:: DATA PROVIDED ::

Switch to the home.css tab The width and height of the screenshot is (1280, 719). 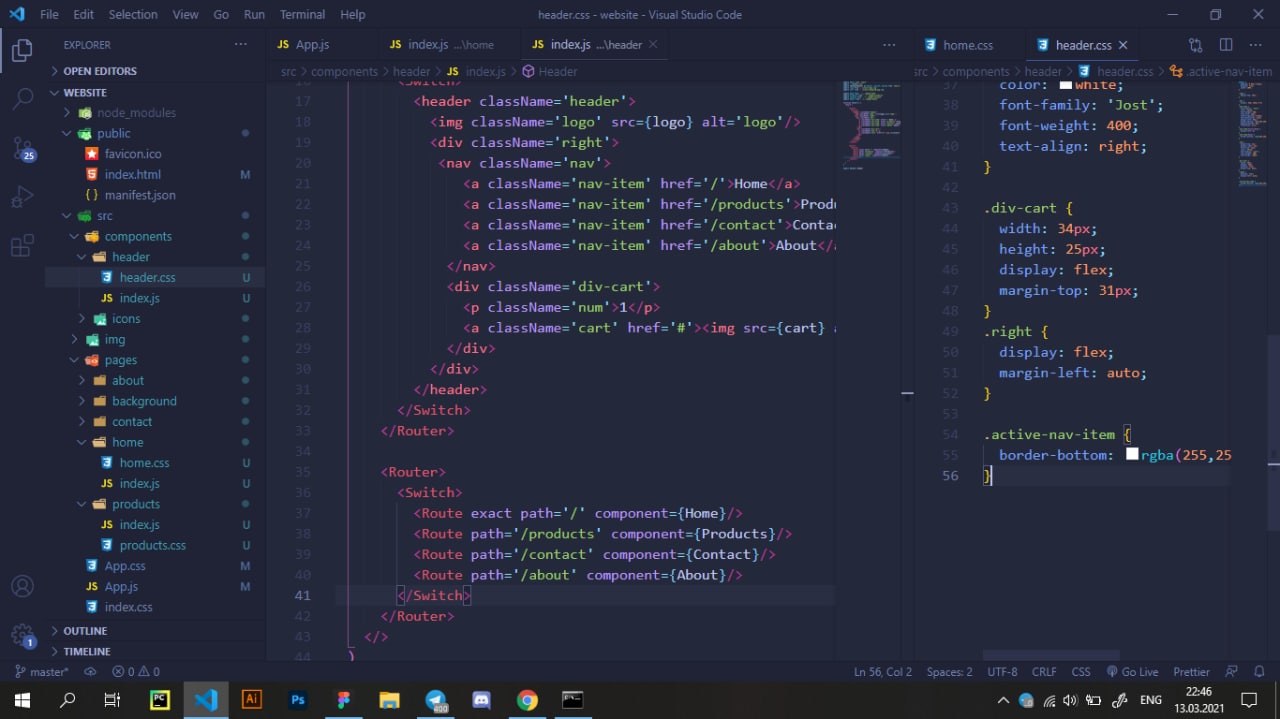coord(966,45)
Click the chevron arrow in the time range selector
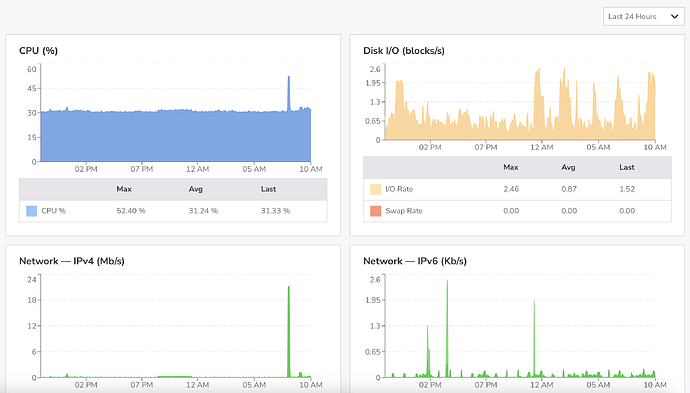 point(675,16)
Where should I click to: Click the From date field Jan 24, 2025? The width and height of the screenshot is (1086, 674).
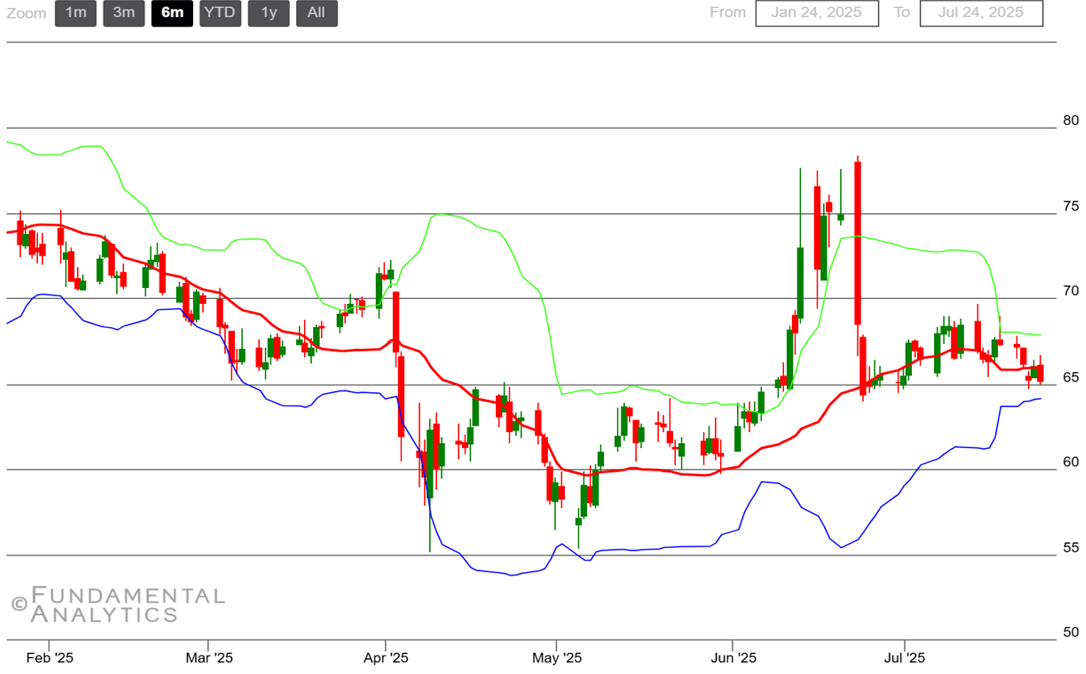click(x=816, y=13)
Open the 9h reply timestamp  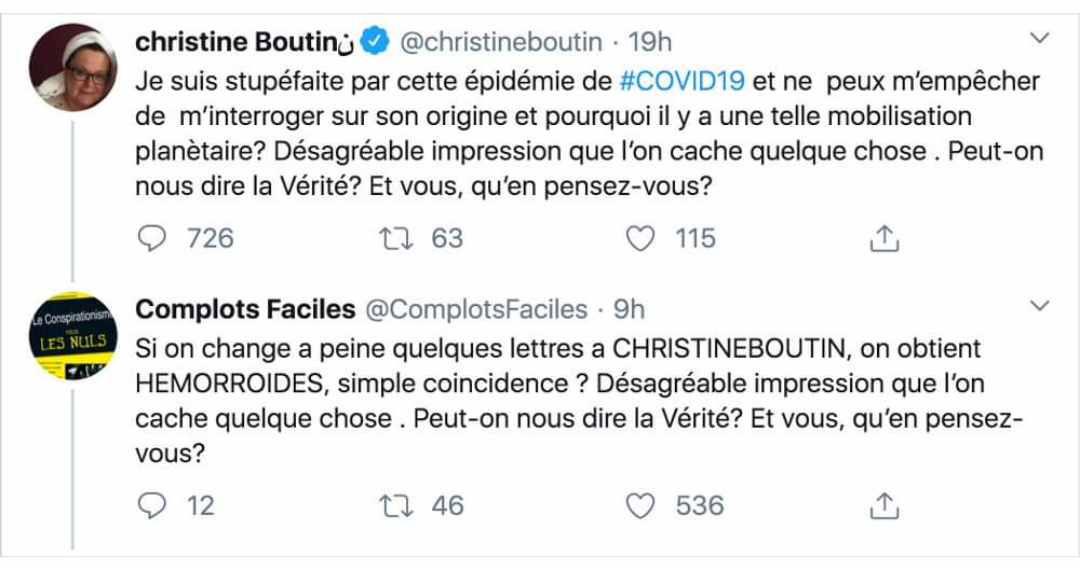pyautogui.click(x=629, y=309)
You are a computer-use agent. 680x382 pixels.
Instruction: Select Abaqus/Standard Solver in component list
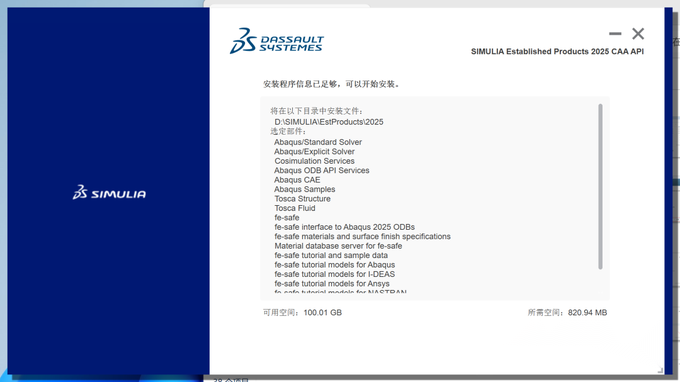[x=318, y=142]
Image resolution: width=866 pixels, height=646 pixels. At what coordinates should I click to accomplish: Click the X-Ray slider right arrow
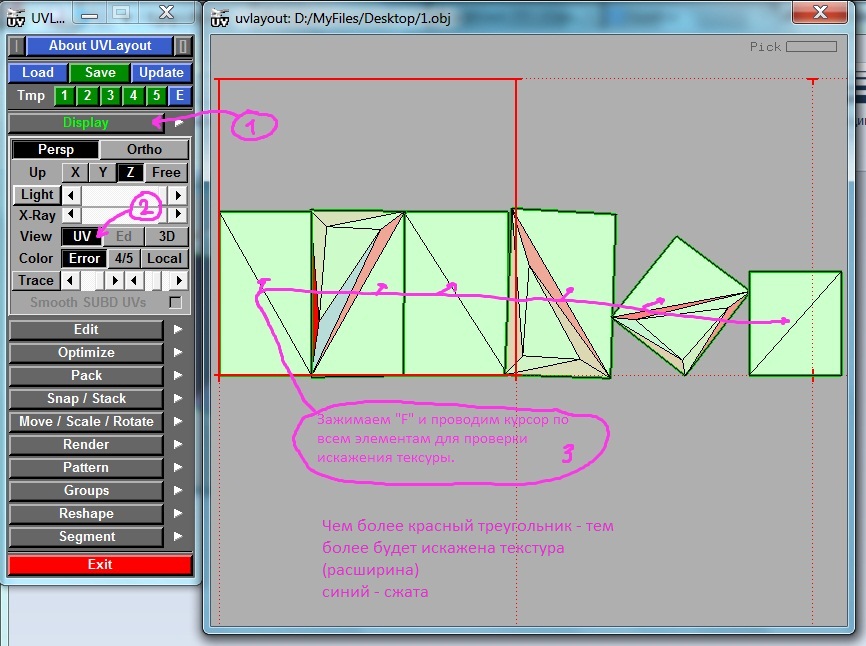tap(178, 214)
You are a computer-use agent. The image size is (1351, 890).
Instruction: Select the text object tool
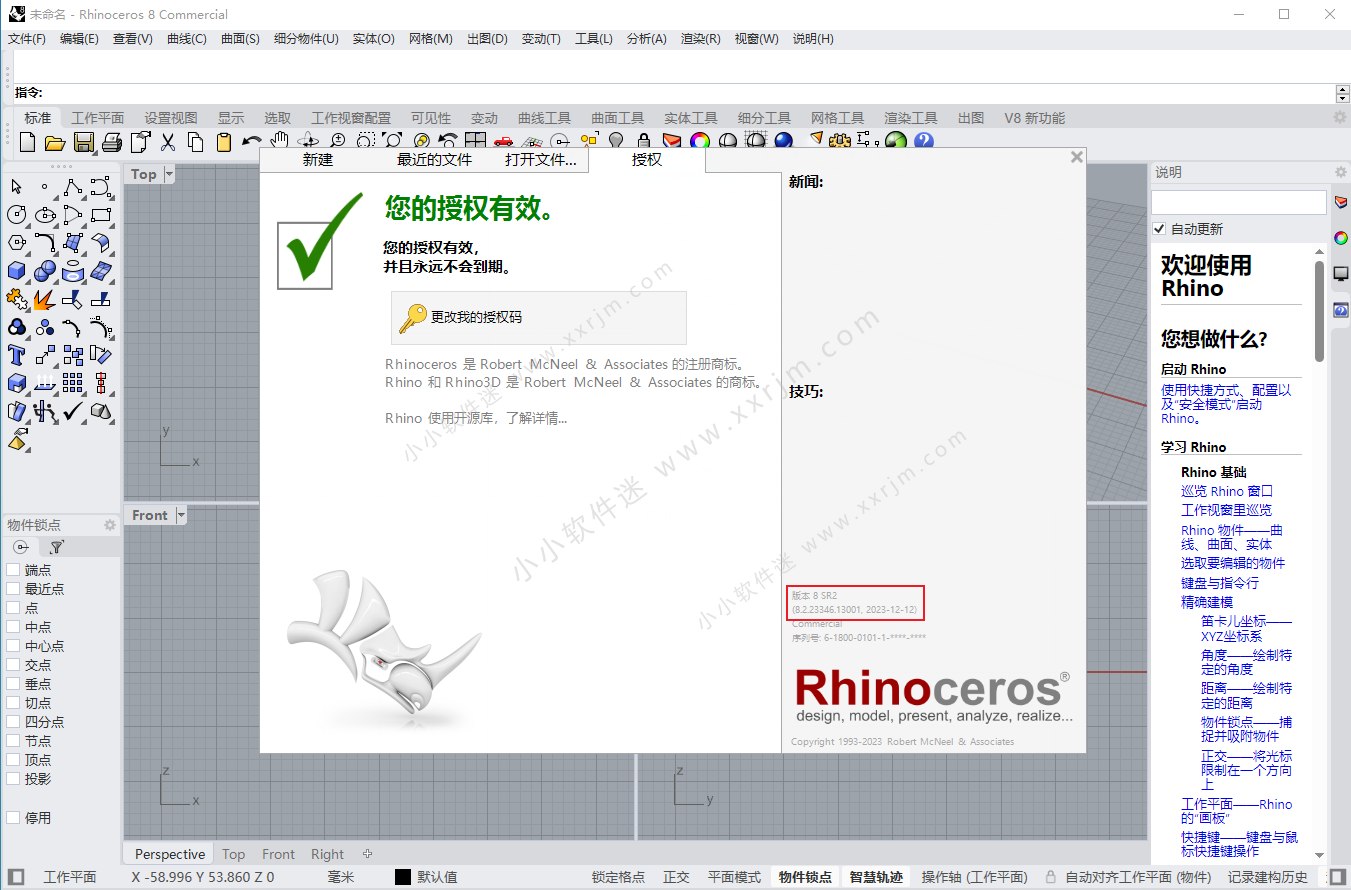pyautogui.click(x=15, y=355)
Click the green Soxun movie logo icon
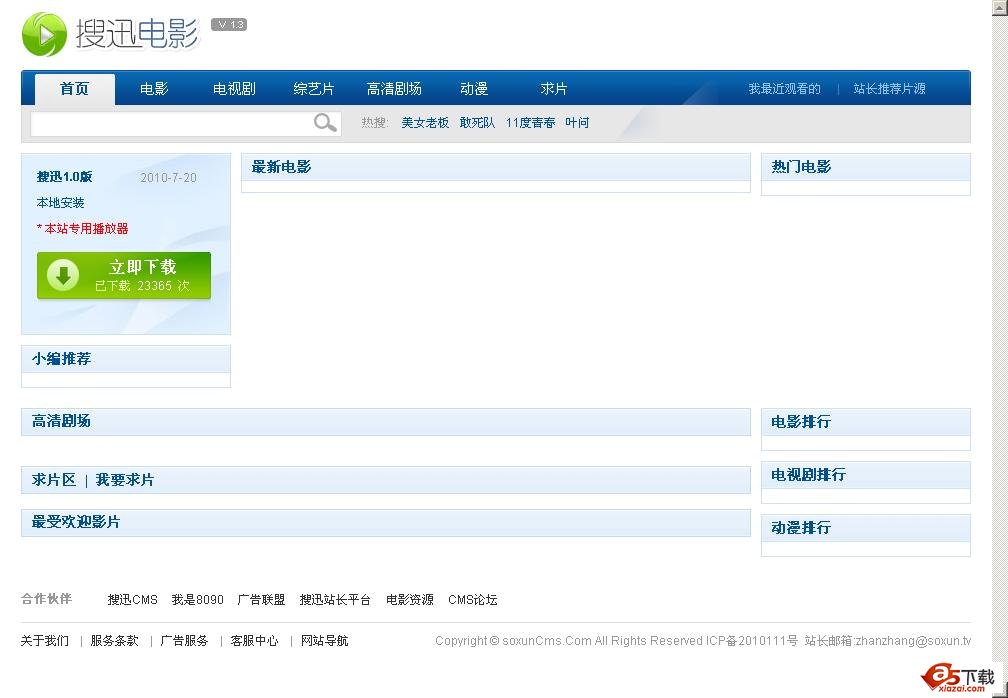This screenshot has height=698, width=1008. [x=44, y=34]
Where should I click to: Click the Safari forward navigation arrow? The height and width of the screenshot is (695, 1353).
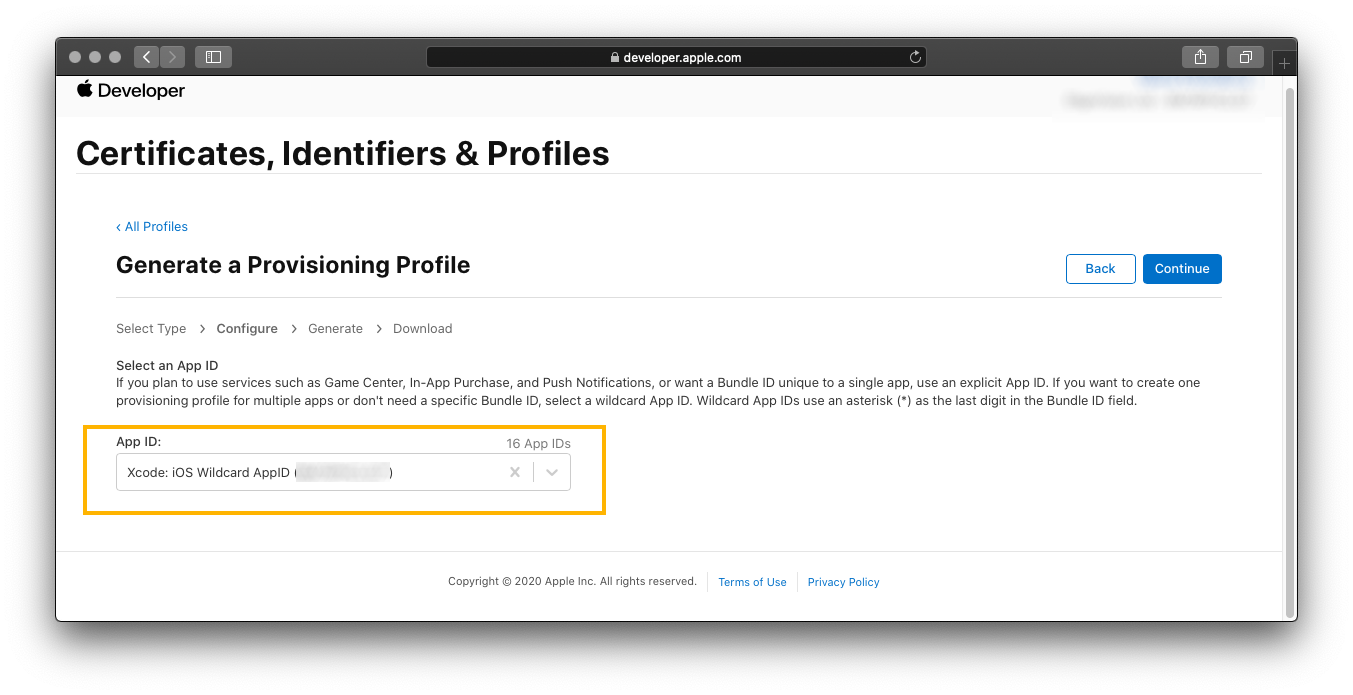[x=172, y=57]
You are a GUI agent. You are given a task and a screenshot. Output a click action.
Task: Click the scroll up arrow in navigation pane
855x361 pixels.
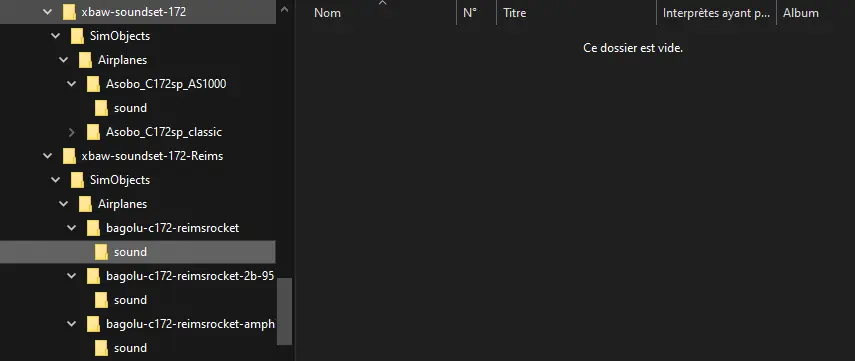tap(284, 9)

:::

**ACTIVITY**
Skip all pictures. Copy exactly the lines from the one containing "Task: Click the" through the end of the records, both ends included.

**TASK OUTPUT**
Task: Click the scroll up arrow in navigation pane
855x361 pixels.
tap(284, 9)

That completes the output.